Anteil Erneuerbarer in Singen steigt

Rund 100 Quadratmeter nimmt allein die zweite PV-Anlage auf dem Dach der Thüga Energie ein, die jetzt mithilfe des regionalen Handwerks installiert wurde. Dominik Lorenz von der Thüga Energie hofft, dass andere dem Beispiel folgen und der Anteil erneuerbarer Energien in Singen weiter wächst.

Um noch mehr selbst produzierten Ökostrom für das Laden der eigenen Fahrzeugflotte zur Verfügung zu haben, hat die Thüga Energie ihre bestehende PV-Anlage um eine weitere ergänzt. Im Vergleich zum deutschen Strommix werden mit beiden Anlagen rund 14,5 Tonnen Kohlendioxid pro Jahr eingespart.

Auf dem Kundenzentrum in der Industriestraße 9 sind bereits PV-Module installiert, die jährlich rund 7.000 kWh Strom erzeugen. Die zusätzliche Anlage liefert ca. weitere 17.000 kWh/Jahr. Weil die Lademöglichkeiten für die Elektrofahrzeuge der Thüga Energie ausgebaut werden, fließen rund 80 Prozent der klimaneutral erzeugten Strommenge in den Eigenverbrauch. Auch ist ein Zuwachs der privaten Ladevorgänge an der öffentlich zugänglichen Ladesäule zu erwarten. Der Strom-Überschuss wird ins Netz eingespeist. „Nur durch die Nutzung von Ökostrom macht E-Mobilität Sinn“, erklärt Dominik Lorenz, Energieberater und Projektleiter der Thüga Energie. „Doch um genügend Strom in gewünschter Qualität zu haben, müssen die Erneuerbaren massiv ausgebaut werden.“

Nicht nur auf dem eigenen Dach, geht die Thüga Energie dabei mit gutem Beispiel voran. Auch auf dem neuen Parkhaus der Stadtwerke Singen in der Bahnhofstraße investiert das Unternehmen in eine Anlage zur regenerativen Stromerzeugung. Darüber hinaus gibt es das Angebot an Unternehmen und Kommunen im gesamten Versorgungsgebiet der Thüga Energie, bei der Energiewende vor Ort zusammenzuarbeiten. „Wer sich jetzt um Maßnahmen für eine Eigenstromversorgung kümmert, wird zukünftig im Vorteil sein“, so Dr.

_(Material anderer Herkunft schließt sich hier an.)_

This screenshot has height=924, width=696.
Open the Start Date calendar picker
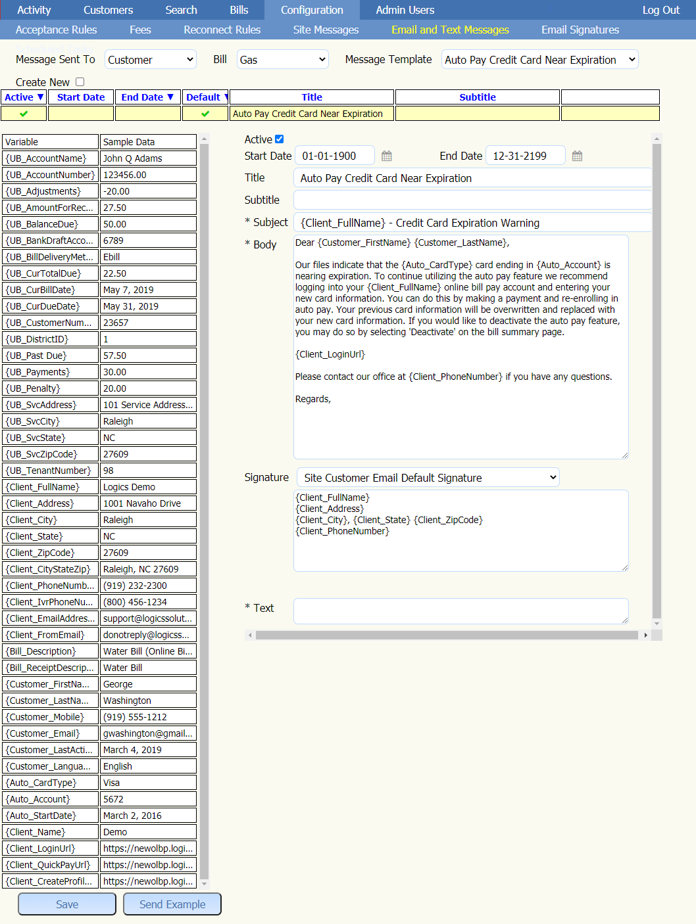point(387,156)
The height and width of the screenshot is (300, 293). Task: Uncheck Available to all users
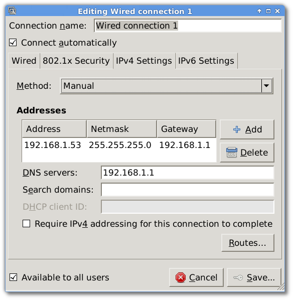(13, 277)
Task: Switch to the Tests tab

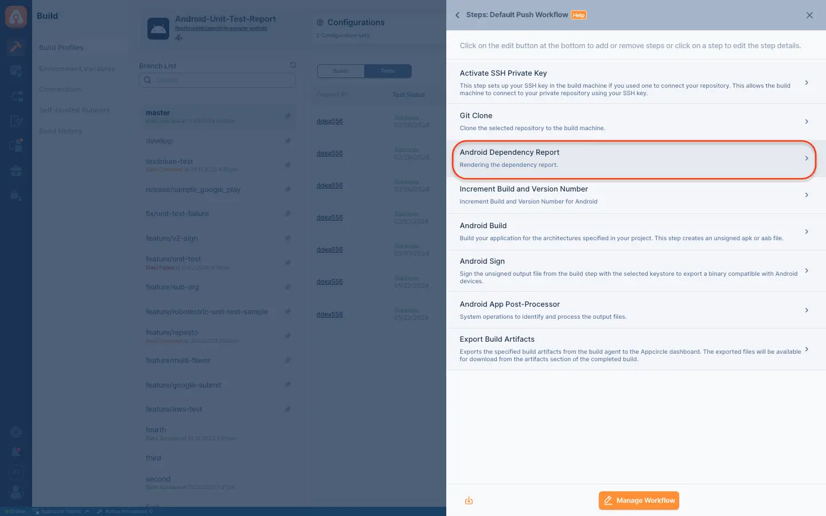Action: [388, 71]
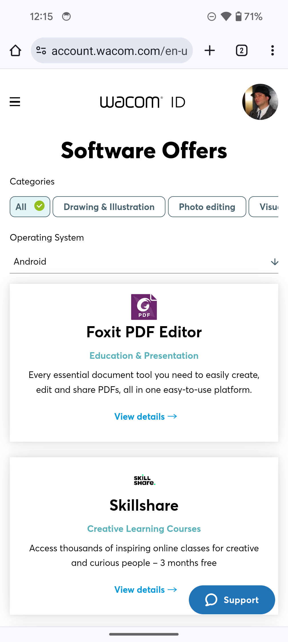Image resolution: width=288 pixels, height=642 pixels.
Task: Open a new browser tab
Action: [x=210, y=51]
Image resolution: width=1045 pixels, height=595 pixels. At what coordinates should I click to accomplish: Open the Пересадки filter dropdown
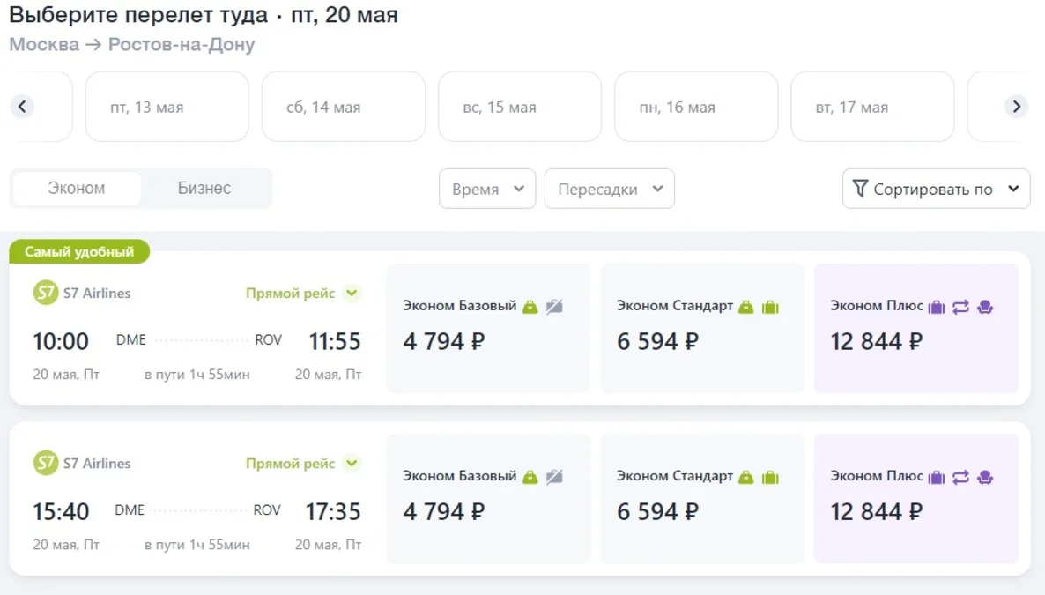(x=609, y=189)
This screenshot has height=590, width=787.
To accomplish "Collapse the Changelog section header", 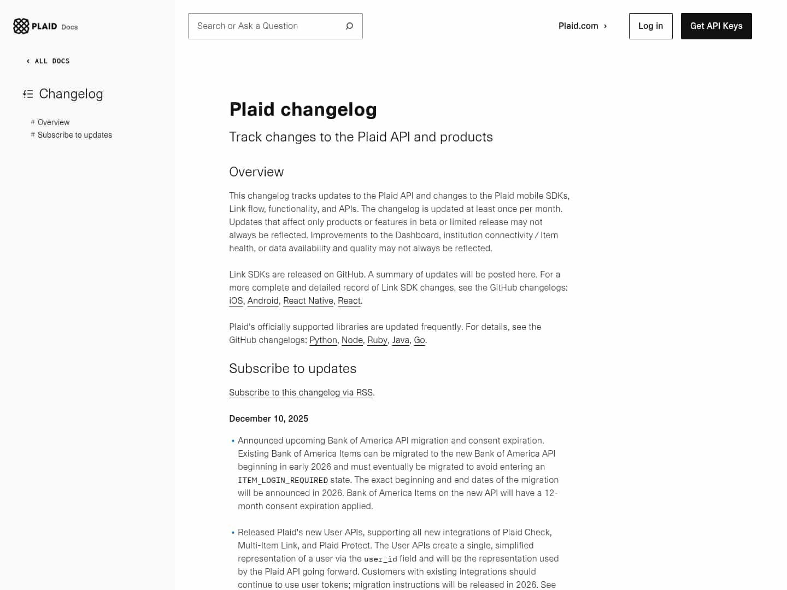I will point(71,93).
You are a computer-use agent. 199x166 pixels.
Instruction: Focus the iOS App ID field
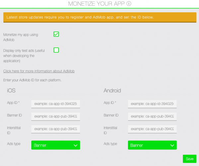pos(55,104)
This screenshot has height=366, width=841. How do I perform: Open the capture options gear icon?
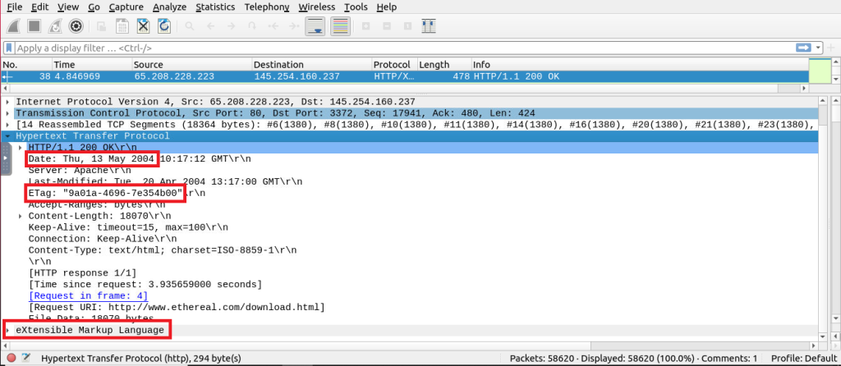pyautogui.click(x=76, y=25)
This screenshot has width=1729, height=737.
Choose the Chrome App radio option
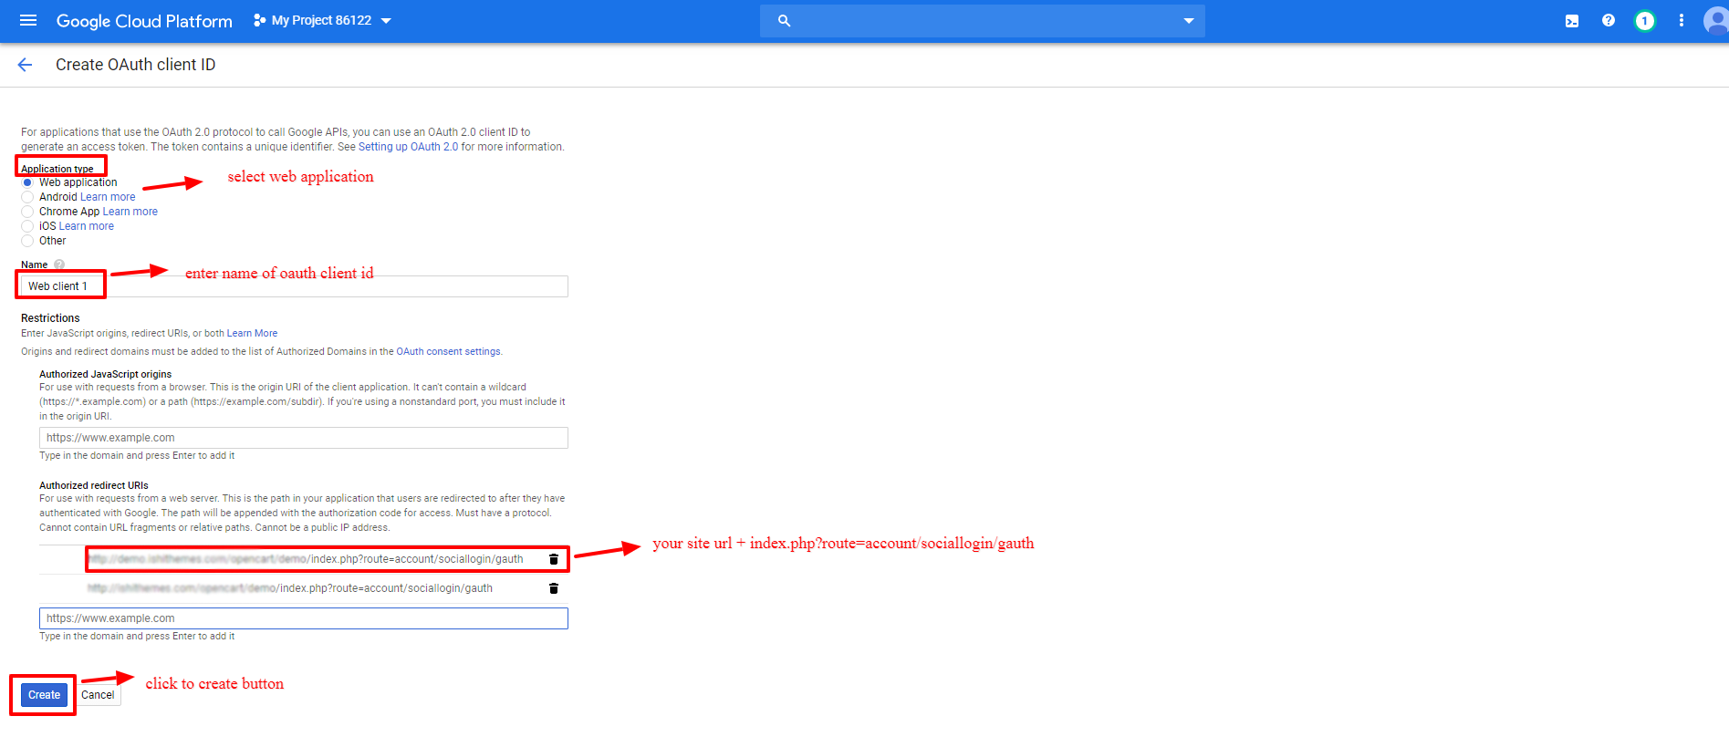[x=27, y=212]
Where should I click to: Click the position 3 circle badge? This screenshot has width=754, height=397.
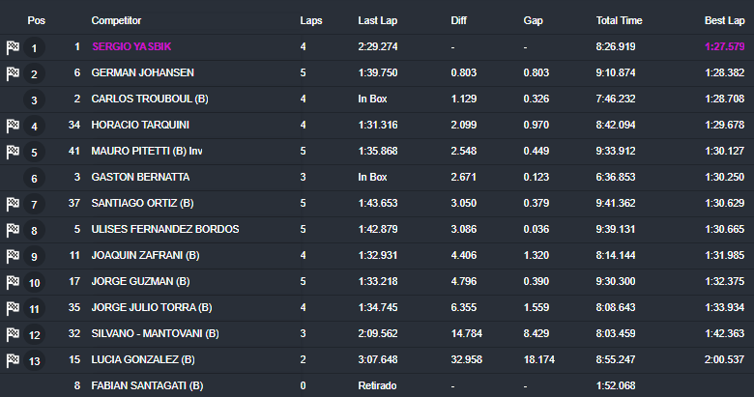coord(35,99)
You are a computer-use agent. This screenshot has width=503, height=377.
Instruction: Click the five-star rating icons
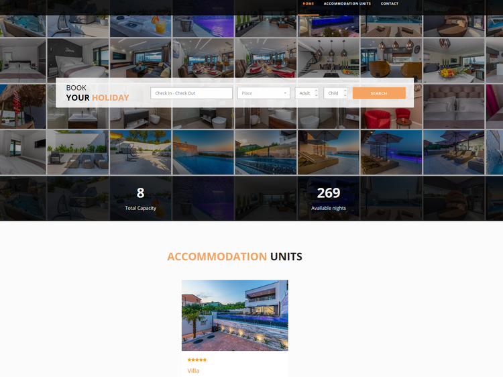[197, 360]
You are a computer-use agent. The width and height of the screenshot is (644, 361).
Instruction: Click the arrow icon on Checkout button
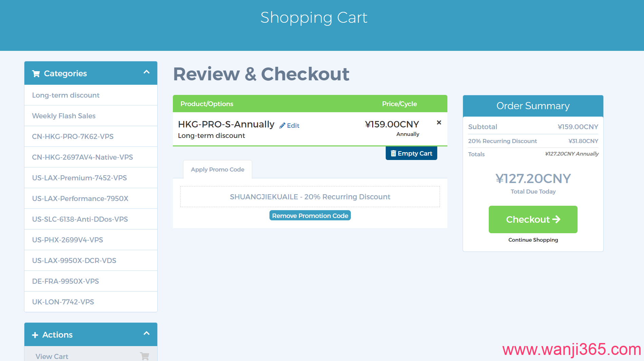[556, 219]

Markus Spitz, Geschäftsführer der Thüga Energie. „Dabei unterstützen wir unsere Kunden gerne, denn indem wir mit ihnen gemeinsam die Energiewende vor Ort gestalten, leisten wir einen wichtigen Beitrag zum Gelingen der Klimaschutzziele und entlasten gleichzeitig durch das Zusammenrücken von Erzeugung und Verbrauch die Stromnetze.“

Thüga Energie wirtschaftet klimaneutral

Bereits jetzt wirtschaftet der regionalen Energieversorger ohne Netto-Emissionen an Treibhausgasen und hat dafür das Siegel „klimaneutrales Unternehmen“ bekommen. Mit der zusätzlichen PV-Anlage in Singen will die Thüga Energie dem eigenen Engagement in Sachen Klimaschutz Nachdruck verleihen und hofft, dass möglichst viele Entscheider in Wirtschaft und Politik ihrem Vorbild folgen. Mit seinem ersten Nachhaltigkeitsbericht, den der Energieversorger derzeit erstellt, will er transparent über sein Handeln berichten und zeigen, wie das Prinzip Nachhaltigkeit in der Unternehmensstrategie verankert ist.